L'usine du Nord sous le signe du changement et d'une "nouvelle culture d'entreprise"

nickel province nord
Koniambo nickel, conférence de presse, 12 mai 2021
Point de situation de KNS auprès de la presse, mercredi 12 mai. ©Nicolas Fasquel / NC la 1ere

Kristan Straub, président de Koniambo nickel, tenait mercredi matin une conférence de presse à Nouméa. Au menu, analyse de l’exercice 2020, retour sur les derniers déboires de l’usine, objectifs à terme et soutien des actionnaires.

2020, année Covid, mais aussi l’année de tous les changements, pour Koniambo nickel. Changement dans le management : une trentaine de cadres et experts diligentés par Glencore ont été chargés de remettre de l’ordre dans la maison. On évoque une nouvelle culture d’entreprise.

Nouvelle stratégie

C’est aussi une nouvelle stratégie : fonctionnement de l’usine du Nord sur une seule ligne de production, afin d’assurer les maintenances, et une formation des employés pour une montée en compétence. Conséquences, une production limitée, 15 000 tonnes en 2020, et Glencore qui doit injecter à nouveau 250 millions de dollars. 

Un objectif, et des écueils

Pour 2021, l’objectif était de relancer une production sur deux lignes de four, et d’atteindre les 31 000 tonnes. Objectif d’ores et déjà mis à mal. Une turbine à vapeur a dû être stoppée, limitant la production d’électricité. De plus, une fuite de scories, en début d'année, a entraîné l’arrêt du four numéro deux. Retour à la normale pour le second semestre pour, enfin, une montée en puissance. 3 500 tonnes de production par mois sont espérées.
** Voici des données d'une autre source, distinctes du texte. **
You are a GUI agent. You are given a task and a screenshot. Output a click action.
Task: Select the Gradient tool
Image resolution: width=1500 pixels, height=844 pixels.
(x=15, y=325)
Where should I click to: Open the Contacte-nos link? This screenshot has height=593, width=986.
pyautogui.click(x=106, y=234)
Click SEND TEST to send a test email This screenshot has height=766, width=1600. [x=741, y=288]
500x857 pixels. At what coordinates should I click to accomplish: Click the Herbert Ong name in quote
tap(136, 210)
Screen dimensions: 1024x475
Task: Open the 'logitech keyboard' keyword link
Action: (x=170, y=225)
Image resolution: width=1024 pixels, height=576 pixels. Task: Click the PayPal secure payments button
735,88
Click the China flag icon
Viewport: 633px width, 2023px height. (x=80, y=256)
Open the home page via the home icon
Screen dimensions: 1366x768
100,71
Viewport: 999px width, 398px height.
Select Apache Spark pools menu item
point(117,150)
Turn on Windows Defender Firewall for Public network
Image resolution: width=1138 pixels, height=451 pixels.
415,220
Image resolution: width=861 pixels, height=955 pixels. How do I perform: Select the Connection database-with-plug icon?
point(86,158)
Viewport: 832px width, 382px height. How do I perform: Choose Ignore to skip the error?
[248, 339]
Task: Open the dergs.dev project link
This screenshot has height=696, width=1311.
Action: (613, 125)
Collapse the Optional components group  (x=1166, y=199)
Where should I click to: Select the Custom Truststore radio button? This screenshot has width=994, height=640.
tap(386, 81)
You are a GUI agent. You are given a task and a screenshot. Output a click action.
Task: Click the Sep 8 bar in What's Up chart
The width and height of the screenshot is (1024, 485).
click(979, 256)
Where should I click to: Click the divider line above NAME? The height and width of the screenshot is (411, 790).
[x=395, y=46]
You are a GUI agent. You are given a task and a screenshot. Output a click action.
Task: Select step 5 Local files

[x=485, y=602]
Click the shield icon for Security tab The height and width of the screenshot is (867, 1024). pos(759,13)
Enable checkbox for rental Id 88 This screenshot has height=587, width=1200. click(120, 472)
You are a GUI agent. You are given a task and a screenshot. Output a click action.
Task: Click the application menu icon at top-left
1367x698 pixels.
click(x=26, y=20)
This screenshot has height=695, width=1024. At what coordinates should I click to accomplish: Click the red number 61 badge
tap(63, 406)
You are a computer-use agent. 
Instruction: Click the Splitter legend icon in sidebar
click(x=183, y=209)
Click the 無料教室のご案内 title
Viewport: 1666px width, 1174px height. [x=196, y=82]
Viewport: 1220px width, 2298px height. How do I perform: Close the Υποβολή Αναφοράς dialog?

Encore des pertes, mais le président relativise

Et, bien sûr, de nouvelles pertes à venir puisque l’équilibre se situerait à une production aux alentours de 40 000 tonnes à l’année. Mais le président l’assure, Koniambo nickel n’est pas la première ni la dernière entreprise métallurgique à connaître des difficultés. Et les orientations soutenues par Glencore laisseraient augurer d’un avenir plus serein, d’autant que le marché du nickel tend à se maintenir autour des 18 000 dollars la tonne.